What this task involves: Look below for the line that has "Where should I click to: Open". Set down the lines from there through the line that has "Task: Open WHAT'S NEW navigation link", exactly as written.

Saved entries:
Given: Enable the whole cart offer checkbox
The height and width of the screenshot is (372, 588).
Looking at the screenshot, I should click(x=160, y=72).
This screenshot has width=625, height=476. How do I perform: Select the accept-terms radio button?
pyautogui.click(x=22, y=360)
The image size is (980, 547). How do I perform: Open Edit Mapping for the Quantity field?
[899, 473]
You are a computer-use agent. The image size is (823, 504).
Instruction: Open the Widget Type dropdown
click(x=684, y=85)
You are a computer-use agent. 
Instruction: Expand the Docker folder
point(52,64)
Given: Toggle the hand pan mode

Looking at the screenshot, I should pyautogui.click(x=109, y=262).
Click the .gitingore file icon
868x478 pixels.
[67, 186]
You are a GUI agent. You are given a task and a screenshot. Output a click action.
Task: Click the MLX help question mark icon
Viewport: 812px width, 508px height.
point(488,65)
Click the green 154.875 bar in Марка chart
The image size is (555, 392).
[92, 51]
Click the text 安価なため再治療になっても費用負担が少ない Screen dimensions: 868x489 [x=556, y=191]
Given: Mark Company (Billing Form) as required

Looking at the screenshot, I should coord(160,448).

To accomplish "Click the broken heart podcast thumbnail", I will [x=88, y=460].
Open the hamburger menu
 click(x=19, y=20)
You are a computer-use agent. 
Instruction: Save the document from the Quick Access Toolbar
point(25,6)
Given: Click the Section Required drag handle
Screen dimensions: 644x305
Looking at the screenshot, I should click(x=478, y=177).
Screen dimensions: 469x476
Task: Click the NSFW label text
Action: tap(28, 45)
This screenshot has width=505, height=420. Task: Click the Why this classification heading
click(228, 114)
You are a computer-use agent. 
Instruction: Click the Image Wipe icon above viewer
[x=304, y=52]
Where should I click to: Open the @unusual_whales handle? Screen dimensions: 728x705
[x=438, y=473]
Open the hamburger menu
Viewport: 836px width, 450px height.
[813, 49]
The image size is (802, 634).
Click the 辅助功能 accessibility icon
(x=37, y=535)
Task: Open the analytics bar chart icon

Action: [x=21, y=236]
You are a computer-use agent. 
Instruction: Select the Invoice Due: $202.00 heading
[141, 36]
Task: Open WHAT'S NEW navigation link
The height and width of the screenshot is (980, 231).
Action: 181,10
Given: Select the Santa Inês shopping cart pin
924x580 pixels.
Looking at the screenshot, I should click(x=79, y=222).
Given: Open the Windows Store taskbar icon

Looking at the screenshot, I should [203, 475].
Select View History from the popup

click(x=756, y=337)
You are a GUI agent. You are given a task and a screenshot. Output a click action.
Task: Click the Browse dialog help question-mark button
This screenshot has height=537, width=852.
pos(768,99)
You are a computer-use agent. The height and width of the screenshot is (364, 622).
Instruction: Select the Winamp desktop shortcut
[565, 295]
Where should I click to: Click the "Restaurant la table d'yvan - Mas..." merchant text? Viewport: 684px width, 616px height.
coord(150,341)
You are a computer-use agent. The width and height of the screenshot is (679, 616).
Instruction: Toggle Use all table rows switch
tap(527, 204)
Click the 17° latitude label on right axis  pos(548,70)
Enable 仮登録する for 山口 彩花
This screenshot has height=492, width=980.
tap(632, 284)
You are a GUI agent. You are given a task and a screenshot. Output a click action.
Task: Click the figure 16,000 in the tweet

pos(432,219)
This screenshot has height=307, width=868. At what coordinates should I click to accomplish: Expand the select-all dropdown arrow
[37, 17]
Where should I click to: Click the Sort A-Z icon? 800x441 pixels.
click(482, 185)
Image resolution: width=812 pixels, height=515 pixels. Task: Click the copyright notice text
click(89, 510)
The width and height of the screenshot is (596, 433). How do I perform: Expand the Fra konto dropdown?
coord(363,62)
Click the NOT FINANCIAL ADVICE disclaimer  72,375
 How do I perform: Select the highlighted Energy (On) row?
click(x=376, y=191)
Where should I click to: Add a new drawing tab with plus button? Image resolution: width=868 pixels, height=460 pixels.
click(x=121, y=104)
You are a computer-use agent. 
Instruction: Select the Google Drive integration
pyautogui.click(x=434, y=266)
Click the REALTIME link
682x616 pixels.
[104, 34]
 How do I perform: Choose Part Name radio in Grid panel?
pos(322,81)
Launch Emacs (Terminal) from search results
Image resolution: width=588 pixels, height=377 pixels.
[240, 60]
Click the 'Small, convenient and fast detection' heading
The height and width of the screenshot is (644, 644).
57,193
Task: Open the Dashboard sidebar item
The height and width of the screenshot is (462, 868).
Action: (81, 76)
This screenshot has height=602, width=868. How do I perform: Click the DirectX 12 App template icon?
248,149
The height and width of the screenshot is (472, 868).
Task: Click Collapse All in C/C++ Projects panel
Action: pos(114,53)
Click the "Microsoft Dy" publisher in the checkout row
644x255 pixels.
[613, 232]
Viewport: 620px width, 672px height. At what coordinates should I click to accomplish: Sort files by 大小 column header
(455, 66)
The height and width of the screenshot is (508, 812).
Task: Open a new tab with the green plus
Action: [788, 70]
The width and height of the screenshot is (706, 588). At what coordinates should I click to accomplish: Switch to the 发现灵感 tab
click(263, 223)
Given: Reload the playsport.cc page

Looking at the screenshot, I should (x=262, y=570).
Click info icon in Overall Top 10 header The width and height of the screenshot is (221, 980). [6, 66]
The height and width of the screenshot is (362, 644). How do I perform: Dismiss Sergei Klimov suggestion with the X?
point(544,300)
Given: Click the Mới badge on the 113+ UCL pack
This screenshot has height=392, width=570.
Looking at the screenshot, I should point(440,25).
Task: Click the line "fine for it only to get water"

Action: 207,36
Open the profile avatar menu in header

Answer to this problem:
Where should I click to: Open the @unusual_whales handle? Screen dimensions: 728x705
[x=438, y=473]
Open the hamburger menu
Viewport: 836px width, 450px height.
[813, 49]
The image size is (802, 634).
Click the 辅助功能 accessibility icon
(x=37, y=535)
Task: Open the analytics bar chart icon

Action: [x=21, y=236]
You are a computer-use agent. 
Instruction: Select the Invoice Due: $202.00 heading
[141, 36]
Task: Open WHAT'S NEW navigation link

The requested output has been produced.